[Records from a data source]
________________________________________

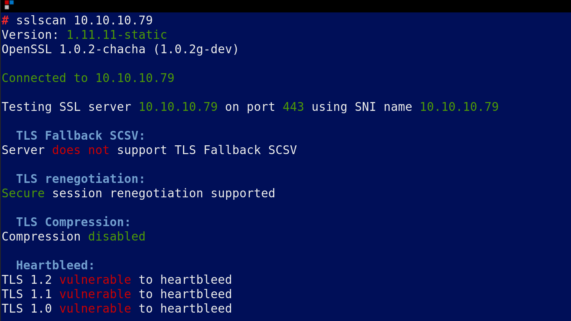Click the sslscan 10.10.10.79 command text
Viewport: 571px width, 321px height.
[x=84, y=20]
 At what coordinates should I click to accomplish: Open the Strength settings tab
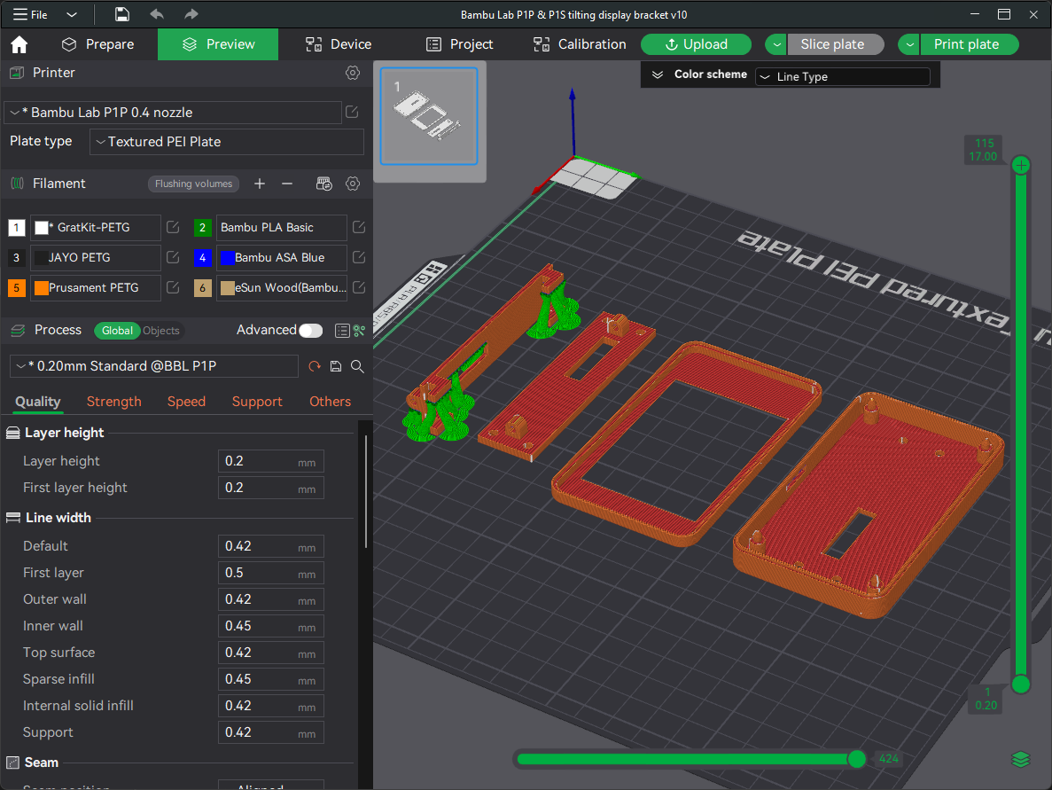click(x=113, y=402)
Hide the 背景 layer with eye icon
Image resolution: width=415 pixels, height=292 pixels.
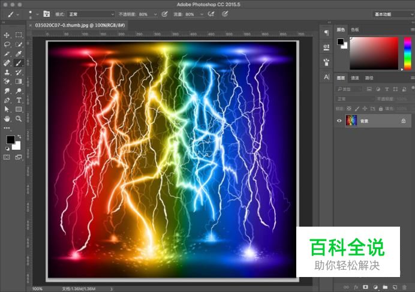[x=339, y=121]
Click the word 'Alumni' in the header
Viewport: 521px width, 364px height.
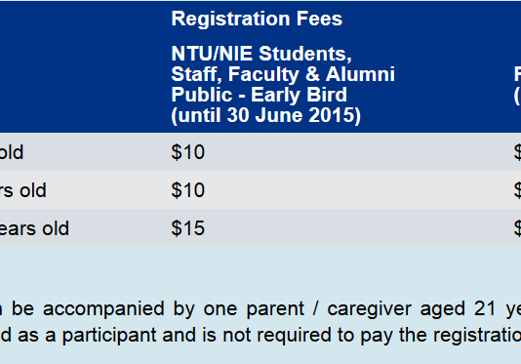(x=360, y=74)
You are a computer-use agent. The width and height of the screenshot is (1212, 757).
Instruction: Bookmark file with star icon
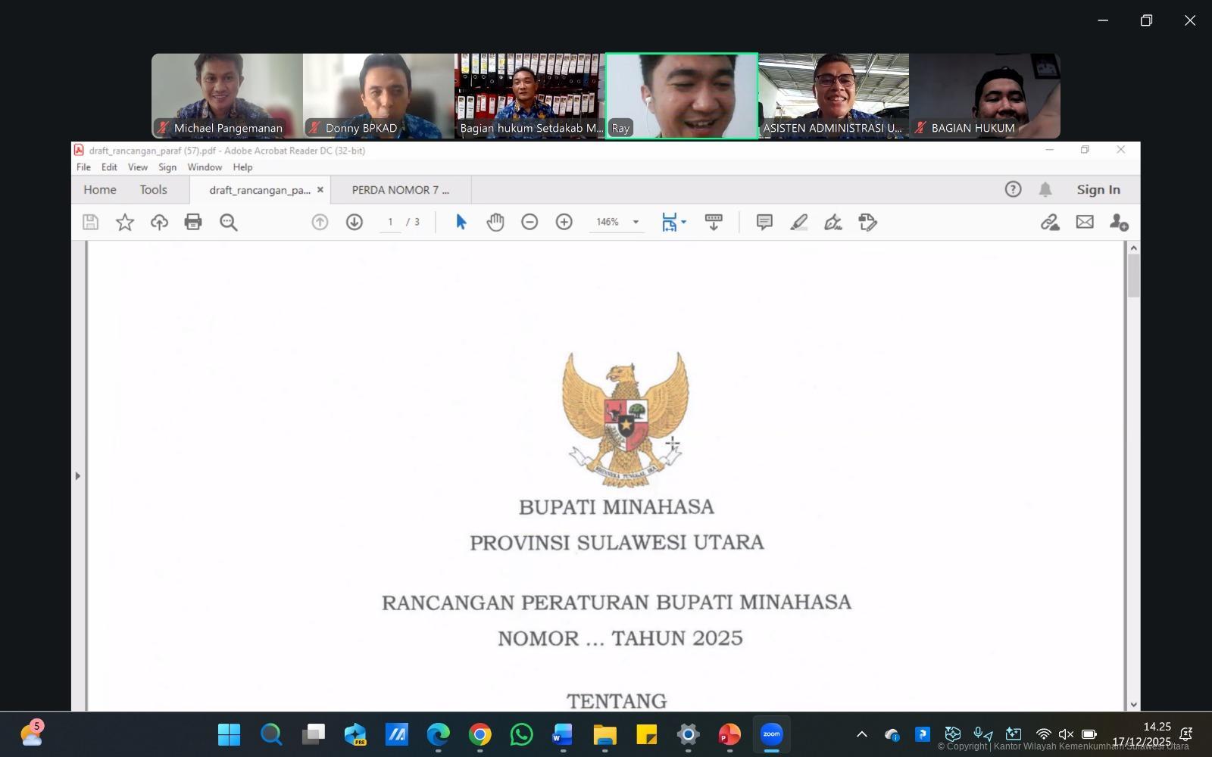click(125, 222)
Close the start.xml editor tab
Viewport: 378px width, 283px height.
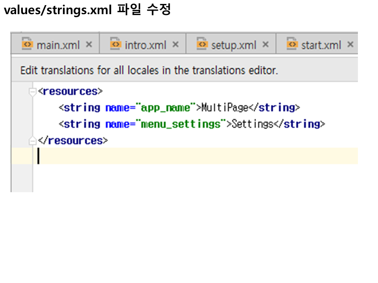pyautogui.click(x=350, y=44)
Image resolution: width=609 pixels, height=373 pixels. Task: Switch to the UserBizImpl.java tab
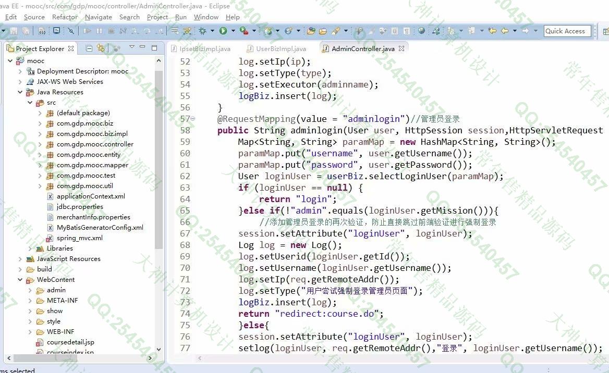click(x=281, y=49)
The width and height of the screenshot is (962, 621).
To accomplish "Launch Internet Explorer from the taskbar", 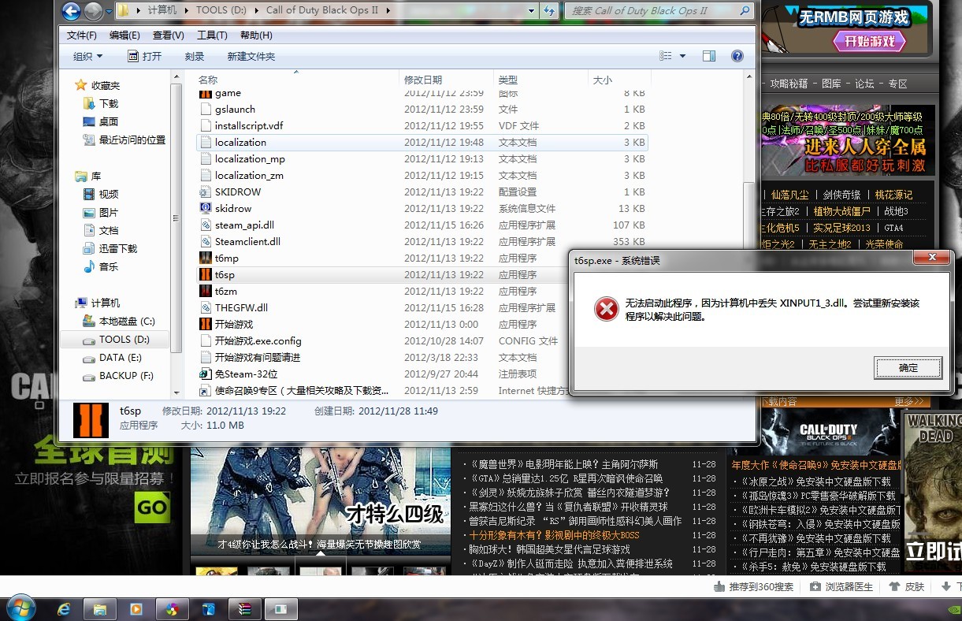I will (x=64, y=608).
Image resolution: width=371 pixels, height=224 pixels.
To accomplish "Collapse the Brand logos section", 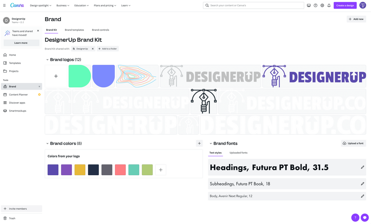I will (x=47, y=59).
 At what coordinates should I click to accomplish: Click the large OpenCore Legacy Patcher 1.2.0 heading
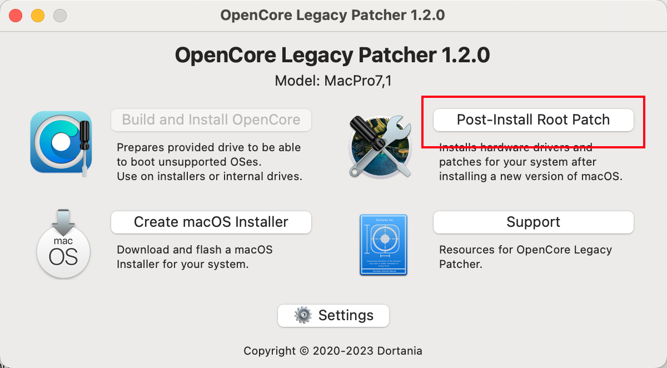point(332,55)
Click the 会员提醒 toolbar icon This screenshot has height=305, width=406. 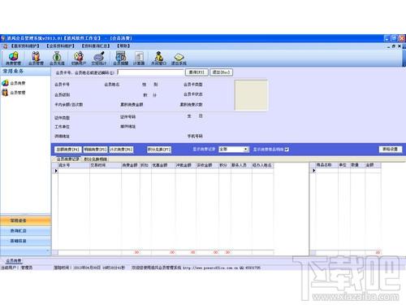tap(120, 59)
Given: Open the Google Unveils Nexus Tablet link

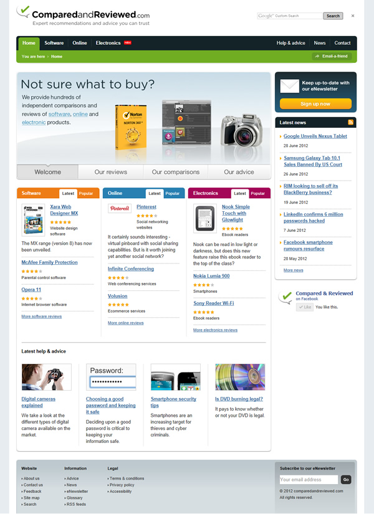Looking at the screenshot, I should point(315,136).
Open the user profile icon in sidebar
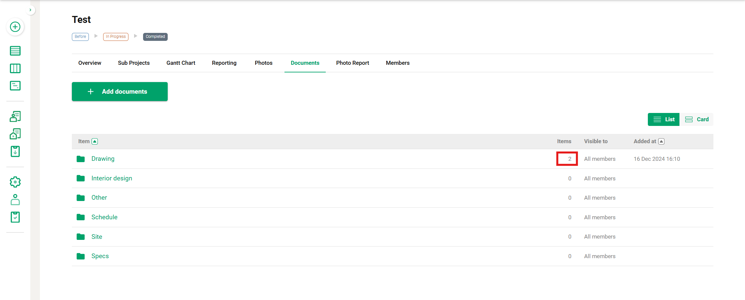Image resolution: width=745 pixels, height=300 pixels. [15, 200]
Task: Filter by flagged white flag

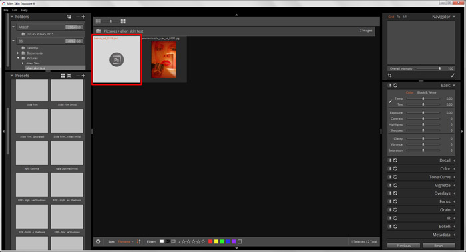Action: click(x=162, y=241)
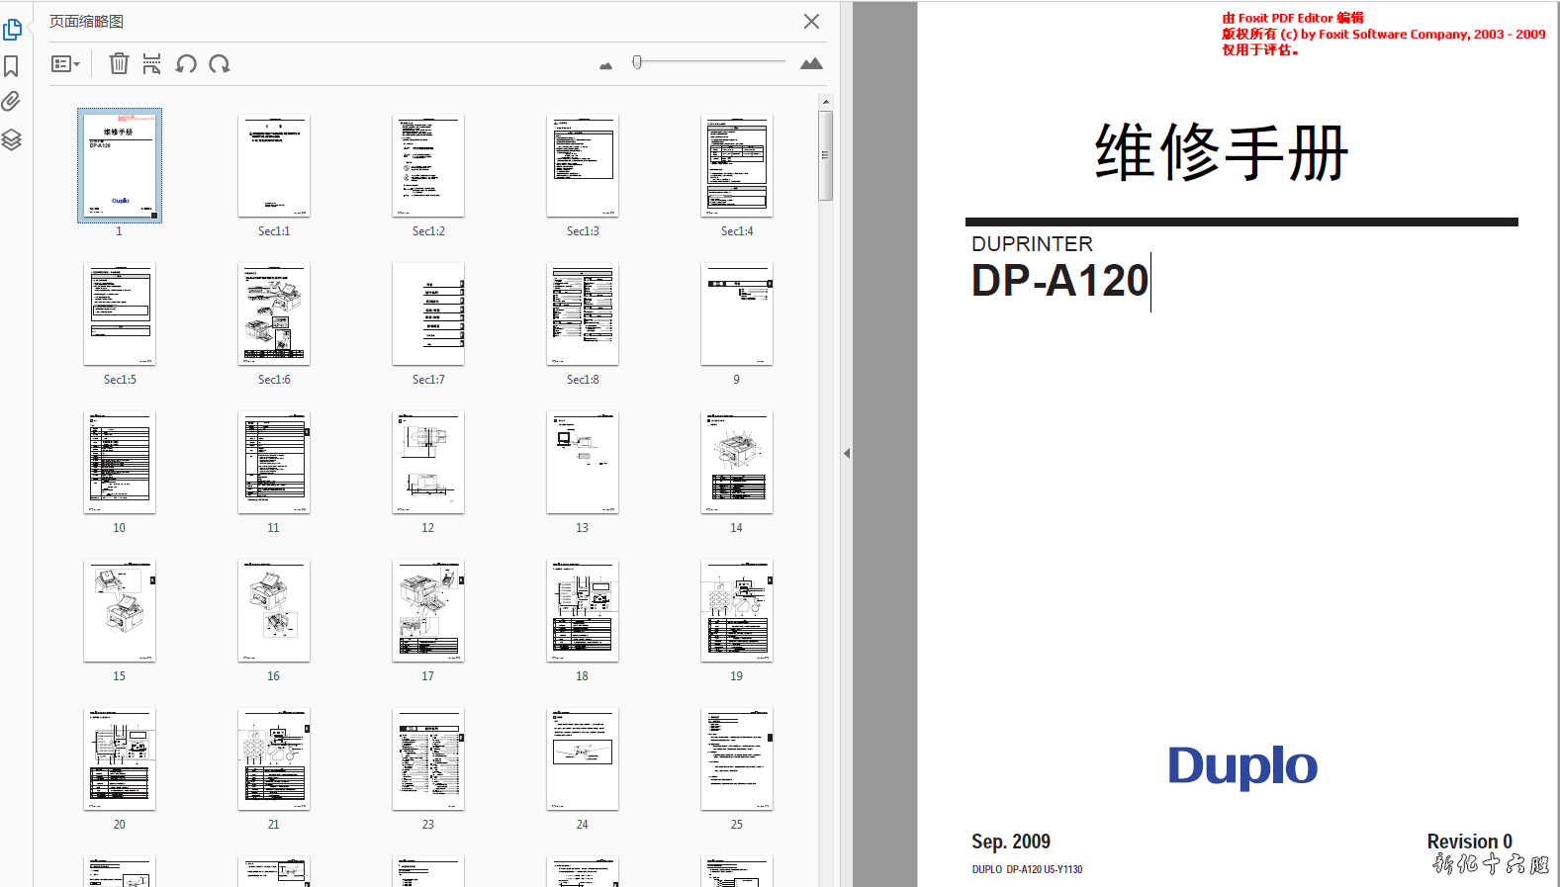This screenshot has width=1560, height=887.
Task: Click the DP-A120 title text in document
Action: click(1059, 281)
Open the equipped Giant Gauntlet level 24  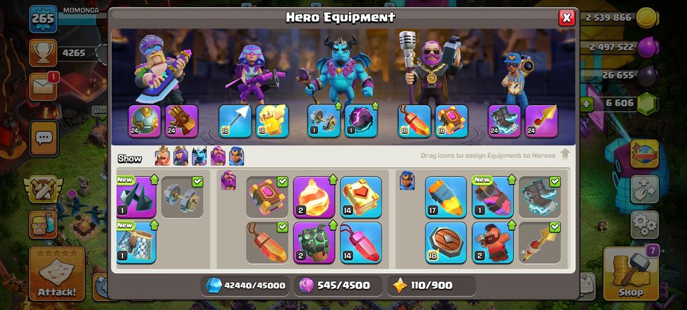(182, 121)
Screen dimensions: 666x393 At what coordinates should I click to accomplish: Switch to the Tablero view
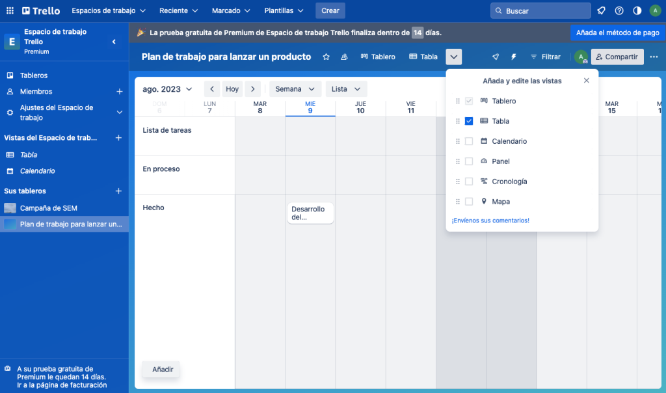point(377,57)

________________________________________

> **WORK REQUEST**:
From the records above, transcribe exactly the lines starting at the one containing "Hide the 背景 layer with eye icon" and ending at the one containing "The width and height of the screenshot is (962, 621).". Skip the pictures.

> **SOLVED PROBLEM**:
Hide the 背景 layer with eye icon
Image resolution: width=415 pixels, height=292 pixels.
[x=339, y=121]
Click the word 'Alumni' in the header
Viewport: 521px width, 364px height.
(x=360, y=74)
You are a computer-use agent. The width and height of the screenshot is (1212, 757).
Instruction: Bookmark file with star icon
click(125, 222)
Close the start.xml editor tab
Viewport: 378px width, 283px height.
pyautogui.click(x=350, y=44)
Image resolution: width=609 pixels, height=373 pixels. Task: Switch to the UserBizImpl.java tab
click(x=281, y=49)
The width and height of the screenshot is (962, 621).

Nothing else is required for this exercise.